Und so konnte schließlich eine gewisse Kreativität und Großzügigkeit bei der Auslegung der Kriterien für die "soziale Notfallhilfe" erreicht werden. Einer der großen Erfolge der Bewegung: Sie konnte durchsetzen, daß die sogenannten Regularisierungskosten für arbeitslos gewordene "illegale" Immigranten, stattliche 2 500 Francs (800 Mark), aus dem FUS-Topf beglichen wurden - was vom Behördenapparat nicht vorgesehen war. Das bedeutet, daß arbeitslos gewordene Arbeitsimmigranten, deren Aufenthaltspapiere von den Behörden nicht verlängert wurden (oder die niemals welche besessen hatten), die Kosten für die Ausstellung gültiger Papiere - im Zuge der "Legalisierung" ihres Aufenthalts - nicht aus eigener Tasche bezahlen mußten.

Die Regierung, der dieses Resultat gar nicht gefiel, zeigte in der Folge spürbar Härte. Ein Rundschreiben der Regierung an die untergeordneten Verwaltungsstellen vom 30. Juli 1998 sieht die Schaffung sogenannter Kommissionen für soziale Notfallhilfe (CASU) vor. Die sollen dazu dienen, alle bis dahin zur Auszahlung von Nothilfen aus dem FUS-Topf bevollmächtigten Stellen (Wohnungsämter, Kindergeldstellen, Arbeitslosenkassen) miteinander zu "koordinieren". Und zwar unter Federführung des Präfekten, also des Vertreters des Zentralstaats in jedem Departement.

Die Hauptfunktion der Koordinierung ist es zu kontrollieren, welche Mittel wofür ausgeschüttet werden. Künftig sollen die "Notfallhilfen" nurmehr für eine bestimmte Anzahl konkreter Zwecke (Ausfallzahlung für die Miete oder die Stromrechnung u.ä.) ausgezahlt werden. Durch Datenabgleich der betroffenen Ämter untereinander soll darüber gewacht werden, daß Bedürftige nicht mehrere Anträge zugleich stellen. In zwei Dritteln der Departements sind diese CASU-Kommissionen mittlerweile einsatzbereit.

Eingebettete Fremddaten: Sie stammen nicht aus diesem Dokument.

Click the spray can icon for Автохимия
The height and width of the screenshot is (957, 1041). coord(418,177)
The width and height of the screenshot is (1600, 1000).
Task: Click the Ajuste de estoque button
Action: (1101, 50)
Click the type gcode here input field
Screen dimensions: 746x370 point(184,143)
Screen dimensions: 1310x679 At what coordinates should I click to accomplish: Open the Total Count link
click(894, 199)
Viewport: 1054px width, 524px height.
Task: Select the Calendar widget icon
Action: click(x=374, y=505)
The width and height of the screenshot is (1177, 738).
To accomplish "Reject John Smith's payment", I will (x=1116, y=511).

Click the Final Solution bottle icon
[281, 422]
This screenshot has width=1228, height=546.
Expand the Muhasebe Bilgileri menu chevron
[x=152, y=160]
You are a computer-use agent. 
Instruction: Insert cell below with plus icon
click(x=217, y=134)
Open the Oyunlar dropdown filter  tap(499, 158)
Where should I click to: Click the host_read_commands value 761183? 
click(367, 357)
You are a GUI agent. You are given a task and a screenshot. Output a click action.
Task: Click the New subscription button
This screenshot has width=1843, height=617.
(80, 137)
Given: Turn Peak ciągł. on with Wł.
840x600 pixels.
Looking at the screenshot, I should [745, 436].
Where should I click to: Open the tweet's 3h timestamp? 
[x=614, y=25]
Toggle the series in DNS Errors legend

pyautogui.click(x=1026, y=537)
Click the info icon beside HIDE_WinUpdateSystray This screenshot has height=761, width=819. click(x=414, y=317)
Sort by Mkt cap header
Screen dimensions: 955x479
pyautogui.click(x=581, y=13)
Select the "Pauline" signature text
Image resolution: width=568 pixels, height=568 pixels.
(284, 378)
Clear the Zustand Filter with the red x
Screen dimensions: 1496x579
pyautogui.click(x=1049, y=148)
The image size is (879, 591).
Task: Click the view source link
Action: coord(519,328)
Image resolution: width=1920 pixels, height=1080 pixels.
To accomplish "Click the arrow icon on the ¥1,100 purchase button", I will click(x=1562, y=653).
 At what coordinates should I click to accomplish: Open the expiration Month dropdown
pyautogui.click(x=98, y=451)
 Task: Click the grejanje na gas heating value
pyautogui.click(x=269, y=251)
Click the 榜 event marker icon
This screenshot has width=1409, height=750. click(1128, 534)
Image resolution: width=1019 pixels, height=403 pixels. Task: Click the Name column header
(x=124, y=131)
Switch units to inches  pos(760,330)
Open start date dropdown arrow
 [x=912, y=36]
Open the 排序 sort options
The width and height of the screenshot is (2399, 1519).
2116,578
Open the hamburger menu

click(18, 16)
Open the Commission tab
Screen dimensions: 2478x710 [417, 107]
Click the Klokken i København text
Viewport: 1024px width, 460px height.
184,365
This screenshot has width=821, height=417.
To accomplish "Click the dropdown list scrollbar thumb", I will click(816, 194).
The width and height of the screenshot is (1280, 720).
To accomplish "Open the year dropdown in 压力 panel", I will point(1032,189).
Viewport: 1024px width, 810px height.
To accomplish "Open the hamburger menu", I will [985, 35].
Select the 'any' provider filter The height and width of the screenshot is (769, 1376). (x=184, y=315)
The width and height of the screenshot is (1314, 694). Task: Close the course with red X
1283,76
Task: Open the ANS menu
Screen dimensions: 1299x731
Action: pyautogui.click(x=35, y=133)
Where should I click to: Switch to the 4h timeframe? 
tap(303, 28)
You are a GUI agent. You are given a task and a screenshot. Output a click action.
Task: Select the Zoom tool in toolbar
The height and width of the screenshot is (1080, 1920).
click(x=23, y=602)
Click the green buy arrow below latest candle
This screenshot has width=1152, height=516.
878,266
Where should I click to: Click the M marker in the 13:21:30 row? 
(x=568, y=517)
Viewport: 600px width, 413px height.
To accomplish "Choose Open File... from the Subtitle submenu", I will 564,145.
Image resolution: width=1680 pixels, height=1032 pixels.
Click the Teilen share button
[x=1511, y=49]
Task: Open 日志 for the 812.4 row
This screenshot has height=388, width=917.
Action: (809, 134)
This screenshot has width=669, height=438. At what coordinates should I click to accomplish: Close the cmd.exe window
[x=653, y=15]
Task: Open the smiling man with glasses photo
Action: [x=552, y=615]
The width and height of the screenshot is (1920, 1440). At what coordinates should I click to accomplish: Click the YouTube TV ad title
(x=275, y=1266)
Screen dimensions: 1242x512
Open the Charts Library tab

Die Forderung nach einer "Jahresendprämie" ist von den Demonstranten in Marseille nun erneut auf die Tagesordnung gesetzt worden. Zehntausende von Anträgen auf eine soziale Nothilfe hat das CGT-Arbeitslosenkomitee der Mittelmeermetropole bereits gesammelt. Sie sollen gebündelt der CASU-Kommission übergeben werden, die dort zum ersten Mal am 7. Dezember zusammentreten soll.

Die CGT-Arbeitslosen haben für diesen Tag schon ihr Kommen angekündigt - "mit den Matratzen". Kurze und eher symbolische Besetzungsaktionen fanden Ende letzter Woche bereits in Paris, Lyon, Nantes, Caen und Lille statt. In Paris hatten die 25 Assedic-Außenstellen am Donnerstag und Freitag vergangener Woche vorsichtshalber schon geschlossen, sollten aber Anfang dieser Woche wieder geöffnet werden. Die Regierung wollte zu diesem Zeitpunkt keinerlei Kommentare abgeben.